Fuzzy, Oily, Windy Math

I ran across an article from December 2007 that sought to compare the cost of energy from eight sources. Here are those results, which should be taken with the grain of salt I will provide below.

For the amount of energy you receive from one gallon of gasoline (115,400 Btu), here are the purported relative costs based on gas at the pump selling for three bucks:

Hydropower $0.96
Wind $1.74
Geothermal $1.78
Biofuel $2.84
Gasoline $3.00     
Nuclear $3.92
Natural Gas $5.64*     
Solar $15.16    

I am already always skeptical of any study that tosses out numbers without a detailed sourcing of the data behind the numbers or conclusions. So I attempt to update these numbers for September 2009.  My source was the interweb.

First some caveats and only of few of the many I found. This comparison is the cost of an equivalent amount of energy and does not deal fairly well with delivering that energy. As in "cost of gas at the pump" or "electricity at the wall socket". The base value of gasoline is the at-the-pump price of $3 a gallon However, all of these energy sources have different distribution issues not the least of which is whether the producer or the utility company builds and maintains the delivery system (grid). Also there is no factoring for governmental price supports which influence some of these sources very favorably. One study suggested that gas for your car is government subsidize by as much as $1.80 a gallon, another pointed out that if the U.S. government put as much money behind wind and solar as it does for petroleum based energy sources, the relative cost of wind and solar would be immediately cut by more than 50%.

Clearly a question worth asking is: Who is paying for the study? Remembering, of course, that the Department of Energy is part of the same government that gives massive tax breaks to Big Oil. But that same U.S. government also has an Environmental Protection Agency and a National Science Foundation. Let's leave it at this, for each U.S. government agency that had relevant data available, there was conflicting data from another agency.

The best manipulation came from the natural gas industry. They have this very interesting formula for calculating the Btu output of natural gas that quite amazingly lowers the costs of natural gas against all other energy sources. I found three studies that used this formula to put out comparisons that have natural gas costing less than gasoline and one had the cost as low as hydropower.     

*[It has been pointed out to me that natural gas prices have fallen dramatically, which is good for the consumer and would change the '07 comparison above. Natural gas would now be less than $2 in that first ranking. However, when you use the formula mentioned above it appears that natural gas may actually be free . . . Be careful with your math, it endures.]  

Speaking of the seemingly inexpensive hydropower option (less than a dollar in our original study), why not use more hydro? Well, first you need water. Lots and lots of water. Then you need to control the water (dams). Then you need or you should deal with the reduced flow of water to those downstream. Hydroelectric plants tend to enrich the area around the dam and diminish the areas downstream.
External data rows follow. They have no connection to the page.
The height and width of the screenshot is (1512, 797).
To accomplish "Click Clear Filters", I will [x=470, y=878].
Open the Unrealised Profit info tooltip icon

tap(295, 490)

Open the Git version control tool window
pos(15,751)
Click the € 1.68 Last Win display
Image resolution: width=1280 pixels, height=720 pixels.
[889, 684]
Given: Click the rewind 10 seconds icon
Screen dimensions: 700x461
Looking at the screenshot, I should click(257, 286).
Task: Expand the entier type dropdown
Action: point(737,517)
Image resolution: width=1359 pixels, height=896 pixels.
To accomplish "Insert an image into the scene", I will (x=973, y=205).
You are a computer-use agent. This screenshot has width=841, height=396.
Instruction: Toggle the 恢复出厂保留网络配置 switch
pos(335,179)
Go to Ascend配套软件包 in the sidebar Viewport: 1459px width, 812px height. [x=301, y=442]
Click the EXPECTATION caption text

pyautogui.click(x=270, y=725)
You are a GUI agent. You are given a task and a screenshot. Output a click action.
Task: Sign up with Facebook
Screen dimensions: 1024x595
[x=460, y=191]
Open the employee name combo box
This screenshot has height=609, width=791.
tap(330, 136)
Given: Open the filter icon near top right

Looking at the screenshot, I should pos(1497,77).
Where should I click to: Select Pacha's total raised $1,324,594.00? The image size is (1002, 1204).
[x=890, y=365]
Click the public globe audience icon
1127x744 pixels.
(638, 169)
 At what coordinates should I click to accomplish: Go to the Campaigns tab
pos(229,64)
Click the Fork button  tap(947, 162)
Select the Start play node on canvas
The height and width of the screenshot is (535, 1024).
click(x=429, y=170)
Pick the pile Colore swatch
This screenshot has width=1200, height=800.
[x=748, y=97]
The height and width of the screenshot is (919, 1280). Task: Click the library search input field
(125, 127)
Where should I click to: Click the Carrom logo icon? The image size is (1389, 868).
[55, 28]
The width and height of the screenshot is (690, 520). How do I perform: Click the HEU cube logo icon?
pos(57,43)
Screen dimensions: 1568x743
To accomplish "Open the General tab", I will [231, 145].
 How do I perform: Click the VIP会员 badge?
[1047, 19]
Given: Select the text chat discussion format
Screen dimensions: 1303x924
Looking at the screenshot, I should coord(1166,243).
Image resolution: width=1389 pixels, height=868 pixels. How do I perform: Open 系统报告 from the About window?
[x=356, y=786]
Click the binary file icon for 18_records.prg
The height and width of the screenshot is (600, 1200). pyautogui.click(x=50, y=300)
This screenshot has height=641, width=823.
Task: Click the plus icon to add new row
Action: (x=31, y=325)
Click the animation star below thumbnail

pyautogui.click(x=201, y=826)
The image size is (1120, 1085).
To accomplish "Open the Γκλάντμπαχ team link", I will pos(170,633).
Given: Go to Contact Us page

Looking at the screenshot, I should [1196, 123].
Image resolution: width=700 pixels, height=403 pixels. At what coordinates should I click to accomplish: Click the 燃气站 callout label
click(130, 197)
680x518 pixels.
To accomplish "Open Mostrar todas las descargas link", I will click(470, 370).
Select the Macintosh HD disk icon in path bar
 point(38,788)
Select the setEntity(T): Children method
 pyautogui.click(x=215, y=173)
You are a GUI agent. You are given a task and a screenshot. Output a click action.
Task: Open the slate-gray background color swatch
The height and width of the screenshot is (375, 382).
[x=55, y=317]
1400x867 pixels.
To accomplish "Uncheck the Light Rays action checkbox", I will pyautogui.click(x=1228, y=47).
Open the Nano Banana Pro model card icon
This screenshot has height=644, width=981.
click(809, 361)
Perhaps the prime U.S. example is the Colorado River, which begins in the Rockies in Colorado. Well actually it begins even further north and at that it really begins with snow fall. The moisture in the snow comes mostly from the Pacific Ocean, well you get the whole Gaia interconnectedness thing.  

The Colorado River flows from the upper reaches of Colorado thru Utah, Arizona, very southern Nevada, back into Arizona and California. The Colorado is basically the boundary line between Arizona, Nevada and California. Eventually, the river flows into northwest Mexico and out into the Gulf of California between the Mexican mainland and Baja. Except that the river is dry now in most of Mexico and reaches the Pacific only in very wet years.

The problem? Los Angeles, Phoenix, Las Vegas, Salt Lake City and all of the agriculture along the way. Oh, right and the dams that make hydroelectric power and in the process public policy on who gets the water and the power and for how much.

Hmm, I seem to have gotten a long way from the original study comparing the cost of energy. But, of course, my real point is: Be careful what you read, be careful what you quote as evidence and don't forget to turn out the lights when you leave. Don't worry about the faucet, the well is already dry.